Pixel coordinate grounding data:

* * * *

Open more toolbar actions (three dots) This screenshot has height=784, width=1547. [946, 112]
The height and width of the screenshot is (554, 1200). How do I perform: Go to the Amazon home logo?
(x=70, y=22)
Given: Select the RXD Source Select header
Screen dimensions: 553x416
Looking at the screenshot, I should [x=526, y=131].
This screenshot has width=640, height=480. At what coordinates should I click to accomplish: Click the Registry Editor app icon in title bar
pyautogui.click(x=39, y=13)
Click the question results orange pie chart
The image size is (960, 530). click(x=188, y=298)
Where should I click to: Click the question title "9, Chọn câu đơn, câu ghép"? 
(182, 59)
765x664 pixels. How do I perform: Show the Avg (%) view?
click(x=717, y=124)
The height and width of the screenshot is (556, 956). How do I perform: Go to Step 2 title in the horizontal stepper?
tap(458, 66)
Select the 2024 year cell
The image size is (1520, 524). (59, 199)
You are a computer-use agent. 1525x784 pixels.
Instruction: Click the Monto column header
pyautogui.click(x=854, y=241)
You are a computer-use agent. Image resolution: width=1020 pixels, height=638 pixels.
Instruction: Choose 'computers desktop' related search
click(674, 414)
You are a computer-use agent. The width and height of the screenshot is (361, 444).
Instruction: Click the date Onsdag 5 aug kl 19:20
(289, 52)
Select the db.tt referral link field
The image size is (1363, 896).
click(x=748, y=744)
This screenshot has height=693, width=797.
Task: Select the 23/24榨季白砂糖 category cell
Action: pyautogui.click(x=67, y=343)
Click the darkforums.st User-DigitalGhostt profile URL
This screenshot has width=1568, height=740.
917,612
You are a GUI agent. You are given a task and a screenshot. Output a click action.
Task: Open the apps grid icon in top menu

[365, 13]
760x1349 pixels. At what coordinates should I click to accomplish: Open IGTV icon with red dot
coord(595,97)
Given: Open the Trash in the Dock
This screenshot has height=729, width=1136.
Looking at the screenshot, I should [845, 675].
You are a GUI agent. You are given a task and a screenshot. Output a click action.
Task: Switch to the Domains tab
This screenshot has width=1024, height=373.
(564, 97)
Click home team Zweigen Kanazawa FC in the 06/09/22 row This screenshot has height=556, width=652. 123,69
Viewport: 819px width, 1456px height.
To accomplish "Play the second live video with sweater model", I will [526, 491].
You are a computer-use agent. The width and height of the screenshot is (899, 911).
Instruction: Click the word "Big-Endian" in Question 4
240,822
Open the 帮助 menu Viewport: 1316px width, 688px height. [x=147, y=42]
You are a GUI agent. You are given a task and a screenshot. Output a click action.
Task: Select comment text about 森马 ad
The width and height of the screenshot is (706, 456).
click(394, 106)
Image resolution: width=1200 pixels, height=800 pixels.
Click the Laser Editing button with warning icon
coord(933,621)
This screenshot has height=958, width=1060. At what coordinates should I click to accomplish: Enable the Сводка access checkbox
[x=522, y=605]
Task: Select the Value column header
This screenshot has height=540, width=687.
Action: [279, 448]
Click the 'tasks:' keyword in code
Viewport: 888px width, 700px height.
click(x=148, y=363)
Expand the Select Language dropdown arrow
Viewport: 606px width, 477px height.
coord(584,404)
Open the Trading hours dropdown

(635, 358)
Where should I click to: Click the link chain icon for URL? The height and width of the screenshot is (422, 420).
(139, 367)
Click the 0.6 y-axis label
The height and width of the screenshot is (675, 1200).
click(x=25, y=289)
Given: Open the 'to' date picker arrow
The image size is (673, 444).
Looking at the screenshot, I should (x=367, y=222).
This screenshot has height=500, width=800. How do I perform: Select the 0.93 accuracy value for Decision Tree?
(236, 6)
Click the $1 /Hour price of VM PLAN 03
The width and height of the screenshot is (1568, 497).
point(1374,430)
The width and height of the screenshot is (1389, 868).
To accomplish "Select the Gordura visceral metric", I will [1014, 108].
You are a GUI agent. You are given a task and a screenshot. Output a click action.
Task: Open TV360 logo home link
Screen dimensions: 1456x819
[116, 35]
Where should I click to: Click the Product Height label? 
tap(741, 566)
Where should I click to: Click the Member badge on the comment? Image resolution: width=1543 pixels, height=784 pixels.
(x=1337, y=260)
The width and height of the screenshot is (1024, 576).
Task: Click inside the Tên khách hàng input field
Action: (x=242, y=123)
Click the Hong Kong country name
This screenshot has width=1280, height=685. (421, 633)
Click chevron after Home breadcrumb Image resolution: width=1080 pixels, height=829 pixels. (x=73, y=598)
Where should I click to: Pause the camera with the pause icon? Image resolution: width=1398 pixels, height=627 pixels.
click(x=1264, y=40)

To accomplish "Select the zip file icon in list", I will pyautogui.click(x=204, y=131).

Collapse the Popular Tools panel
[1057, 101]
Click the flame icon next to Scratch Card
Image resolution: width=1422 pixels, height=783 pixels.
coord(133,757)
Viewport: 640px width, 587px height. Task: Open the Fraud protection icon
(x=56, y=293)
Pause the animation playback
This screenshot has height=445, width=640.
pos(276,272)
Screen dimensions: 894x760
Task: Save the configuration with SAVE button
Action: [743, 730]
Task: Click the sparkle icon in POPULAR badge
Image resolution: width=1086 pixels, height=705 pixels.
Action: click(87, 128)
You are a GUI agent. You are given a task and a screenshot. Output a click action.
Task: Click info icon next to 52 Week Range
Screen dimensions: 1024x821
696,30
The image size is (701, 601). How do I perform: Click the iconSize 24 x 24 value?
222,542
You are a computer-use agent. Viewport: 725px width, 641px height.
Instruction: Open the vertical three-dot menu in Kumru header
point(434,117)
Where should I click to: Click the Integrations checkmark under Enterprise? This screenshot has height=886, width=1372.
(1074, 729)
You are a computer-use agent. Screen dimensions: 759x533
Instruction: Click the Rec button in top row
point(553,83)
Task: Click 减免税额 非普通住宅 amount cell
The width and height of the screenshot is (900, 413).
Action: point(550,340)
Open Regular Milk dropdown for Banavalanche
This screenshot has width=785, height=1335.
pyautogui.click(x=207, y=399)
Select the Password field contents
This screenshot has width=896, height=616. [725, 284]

* * * *

> _What this task involves_: Line by line, reproduce the data above exactly.

> _Result of the task_:
Open more toolbar actions (three dots) This screenshot has height=784, width=1547. [946, 112]
The height and width of the screenshot is (554, 1200). How do I perform: Go to the Amazon home logo?
(x=70, y=22)
Given: Select the RXD Source Select header
Screen dimensions: 553x416
Looking at the screenshot, I should [x=526, y=131].
This screenshot has width=640, height=480. At what coordinates should I click to accomplish: Click the Registry Editor app icon in title bar
pyautogui.click(x=39, y=13)
Click the question results orange pie chart
The image size is (960, 530). click(x=188, y=298)
Where should I click to: Click the question title "9, Chọn câu đơn, câu ghép"? 
(182, 59)
765x664 pixels. How do I perform: Show the Avg (%) view?
click(x=717, y=124)
The height and width of the screenshot is (556, 956). How do I perform: Go to Step 2 title in the horizontal stepper?
tap(458, 66)
Select the 2024 year cell
The image size is (1520, 524). (59, 199)
You are a computer-use agent. 1525x784 pixels.
Instruction: Click the Monto column header
pyautogui.click(x=854, y=241)
You are a computer-use agent. Image resolution: width=1020 pixels, height=638 pixels.
Instruction: Choose 'computers desktop' related search
click(674, 414)
You are a computer-use agent. The width and height of the screenshot is (361, 444).
Instruction: Click the date Onsdag 5 aug kl 19:20
(289, 52)
Select the db.tt referral link field
The image size is (1363, 896).
click(x=748, y=744)
This screenshot has height=693, width=797.
Task: Select the 23/24榨季白砂糖 category cell
Action: pyautogui.click(x=67, y=343)
Click the darkforums.st User-DigitalGhostt profile URL
This screenshot has width=1568, height=740.
917,612
You are a GUI agent. You are given a task and a screenshot. Output a click action.
Task: Open the apps grid icon in top menu

[365, 13]
760x1349 pixels. At what coordinates should I click to accomplish: Open IGTV icon with red dot
coord(595,97)
Given: Open the Trash in the Dock
This screenshot has height=729, width=1136.
Looking at the screenshot, I should [845, 675].
You are a GUI agent. You are given a task and a screenshot. Output a click action.
Task: Switch to the Domains tab
This screenshot has width=1024, height=373.
(564, 97)
Click home team Zweigen Kanazawa FC in the 06/09/22 row This screenshot has height=556, width=652. 123,69
Viewport: 819px width, 1456px height.
To accomplish "Play the second live video with sweater model", I will [526, 491].
You are a computer-use agent. The width and height of the screenshot is (899, 911).
Instruction: Click the word "Big-Endian" in Question 4
240,822
Open the 帮助 menu Viewport: 1316px width, 688px height. [x=147, y=42]
You are a GUI agent. You are given a task and a screenshot. Output a click action.
Task: Select comment text about 森马 ad
The width and height of the screenshot is (706, 456).
click(394, 106)
Image resolution: width=1200 pixels, height=800 pixels.
Click the Laser Editing button with warning icon
coord(933,621)
This screenshot has height=958, width=1060. At what coordinates should I click to accomplish: Enable the Сводка access checkbox
[x=522, y=605]
Task: Select the Value column header
This screenshot has height=540, width=687.
Action: [279, 448]
Click the 'tasks:' keyword in code
Viewport: 888px width, 700px height.
click(x=148, y=363)
Expand the Select Language dropdown arrow
Viewport: 606px width, 477px height.
coord(584,404)
Open the Trading hours dropdown

(635, 358)
Where should I click to: Click the link chain icon for URL? The height and width of the screenshot is (422, 420).
(139, 367)
Click the 0.6 y-axis label
The height and width of the screenshot is (675, 1200).
click(x=25, y=289)
Given: Open the 'to' date picker arrow
The image size is (673, 444).
Looking at the screenshot, I should (x=367, y=222).
This screenshot has height=500, width=800. How do I perform: Select the 0.93 accuracy value for Decision Tree?
(236, 6)
Click the $1 /Hour price of VM PLAN 03
The width and height of the screenshot is (1568, 497).
point(1374,430)
The width and height of the screenshot is (1389, 868).
To accomplish "Select the Gordura visceral metric", I will [1014, 108].
You are a GUI agent. You are given a task and a screenshot. Output a click action.
Task: Open TV360 logo home link
Screen dimensions: 1456x819
[116, 35]
Where should I click to: Click the Product Height label? 
tap(741, 566)
Where should I click to: Click the Member badge on the comment? Image resolution: width=1543 pixels, height=784 pixels.
(x=1337, y=260)
The width and height of the screenshot is (1024, 576).
Task: Click inside the Tên khách hàng input field
Action: (x=242, y=123)
Click the Hong Kong country name
This screenshot has width=1280, height=685. (421, 633)
Click chevron after Home breadcrumb Image resolution: width=1080 pixels, height=829 pixels. (x=73, y=598)
Where should I click to: Pause the camera with the pause icon? Image resolution: width=1398 pixels, height=627 pixels.
click(x=1264, y=40)

To accomplish "Select the zip file icon in list", I will pyautogui.click(x=204, y=131).

Collapse the Popular Tools panel
[1057, 101]
Click the flame icon next to Scratch Card
Image resolution: width=1422 pixels, height=783 pixels.
coord(133,757)
Viewport: 640px width, 587px height. Task: Open the Fraud protection icon
(x=56, y=293)
Pause the animation playback
This screenshot has height=445, width=640.
pos(276,272)
Screen dimensions: 894x760
Task: Save the configuration with SAVE button
Action: [743, 730]
Task: Click the sparkle icon in POPULAR badge
Image resolution: width=1086 pixels, height=705 pixels.
Action: click(87, 128)
You are a GUI agent. You are given a task and a screenshot. Output a click action.
Task: Click info icon next to 52 Week Range
Screen dimensions: 1024x821
696,30
The image size is (701, 601). How do I perform: Click the iconSize 24 x 24 value?
222,542
You are a computer-use agent. Viewport: 725px width, 641px height.
Instruction: Open the vertical three-dot menu in Kumru header
point(434,117)
Where should I click to: Click the Integrations checkmark under Enterprise? This screenshot has height=886, width=1372.
(1074, 729)
You are a computer-use agent. Screen dimensions: 759x533
Instruction: Click the Rec button in top row
point(553,83)
Task: Click 减免税额 非普通住宅 amount cell
The width and height of the screenshot is (900, 413).
Action: point(550,340)
Open Regular Milk dropdown for Banavalanche
This screenshot has width=785, height=1335.
pyautogui.click(x=207, y=399)
Select the Password field contents
This screenshot has width=896, height=616. [725, 284]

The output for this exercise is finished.